Clare Lambert Hines ’04 Draws Herself a Creative New Career

There is little in life that Clare Lambert Hines ‘04 enjoys more than putting pencil to paper and sketching. These days, the vignettes that emerge often find their way into a growing Instagram account that has attracted more than 79,000 followers from across the world. Several of her funny and honest illustrations about everyday anxieties and absurdities were recently featured in the New Yorker, and many more will be collected in a forthcoming book.

Hines, known professionally as Kayden Hines, is new to the creative scene, having quit her Silicon Valley job in 2017 to pursue her passion for writing and drawing full time. She has always been one to doodle in the notebook margins, from her days at NCS through her undergraduate career at Princeton University. But her early professional work left her starved creatively. As Hines put it, her new path “allowed me to use a part of my brain that hadn’t been used in a long time.”
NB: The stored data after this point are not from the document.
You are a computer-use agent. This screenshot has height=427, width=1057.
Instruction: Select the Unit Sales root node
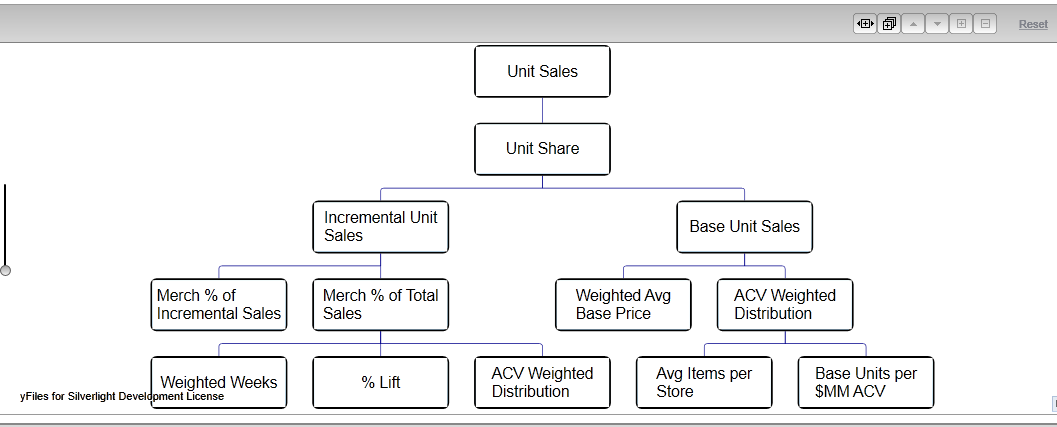(542, 71)
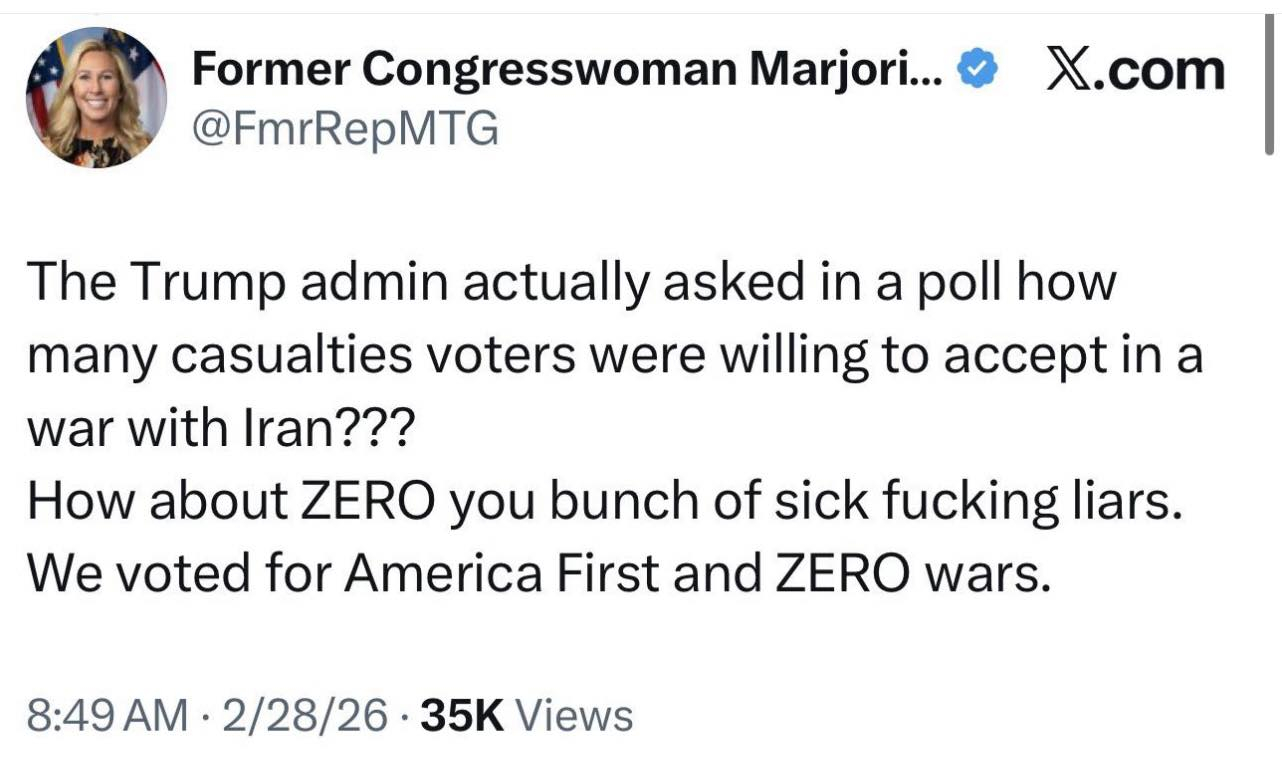Open the profile avatar photo
1282x761 pixels.
(x=96, y=97)
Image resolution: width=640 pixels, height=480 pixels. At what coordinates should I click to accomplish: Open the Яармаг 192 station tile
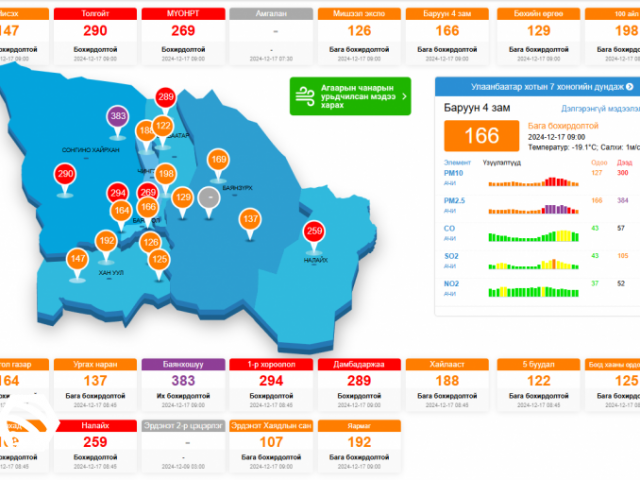click(x=360, y=446)
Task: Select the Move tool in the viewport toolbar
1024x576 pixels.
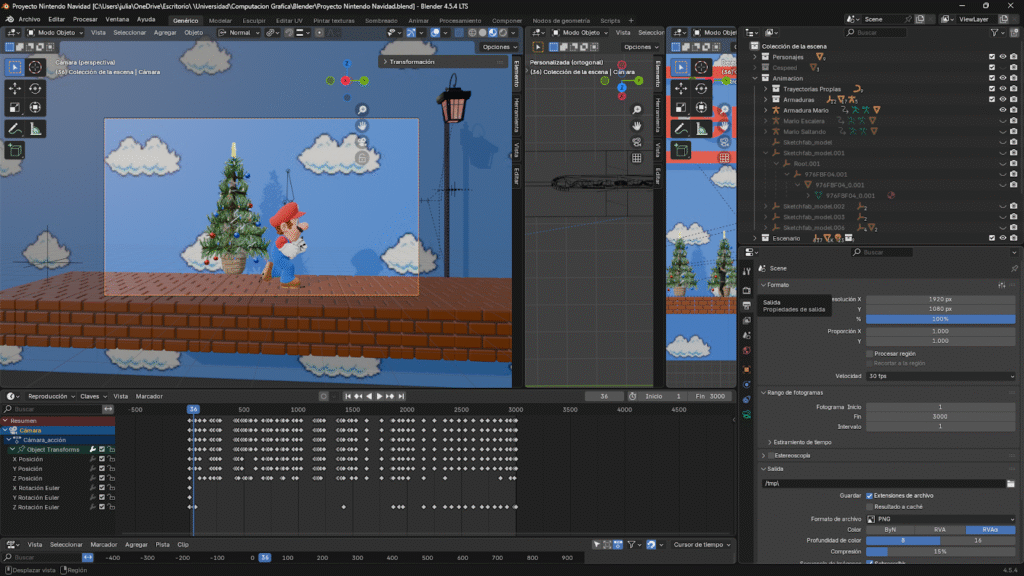Action: 15,88
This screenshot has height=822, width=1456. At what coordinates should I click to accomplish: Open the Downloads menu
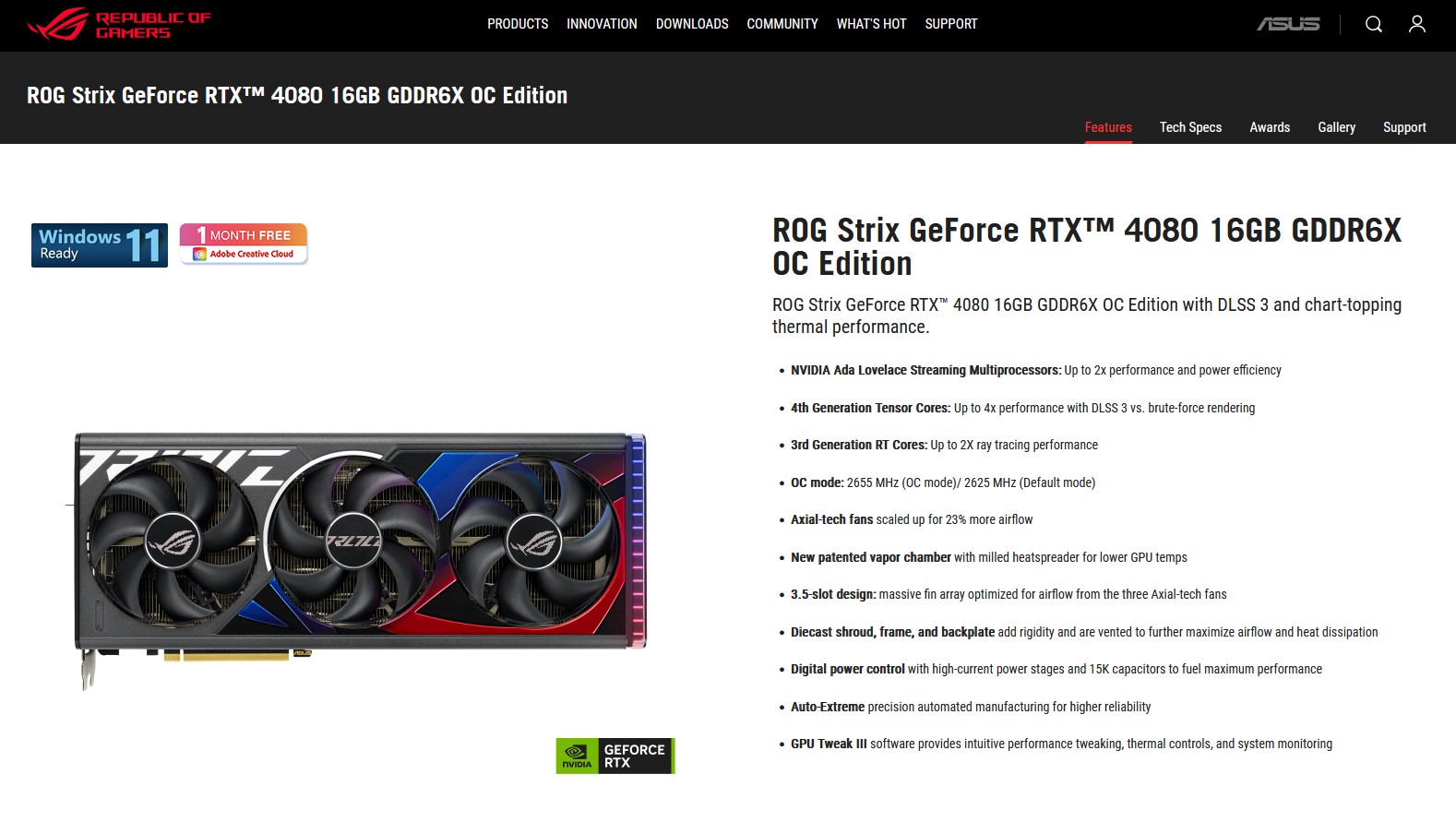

She started her Instagram account (@kaydenhines) in October 2017 with a mission to say things people think but are afraid to say out loud. The satirical posts about social anxiety, common pitfalls of working, and the struggles of being an adult echo true for thousands of followers online. Her “Fall Denim Trends” piece in the New Yorker was another sign of success, as is the book she is working on for Harper Collins.

“I taught myself to draw digitally, mostly from YouTube videos. But these are more about telling a story that resonates with people. As long as the point gets across, that’s what matters,” Hines said. Her creative process is composed of a running list of observations and ideas, kept on her phone. She may not know at the time how an idea will translate into a drawing, but when she sits down to draw, she tries to keep things simple, both visually and conceptually. “I look for ways to have an element of surprise. What’s the visual equivalent of a joke here?” Hines said.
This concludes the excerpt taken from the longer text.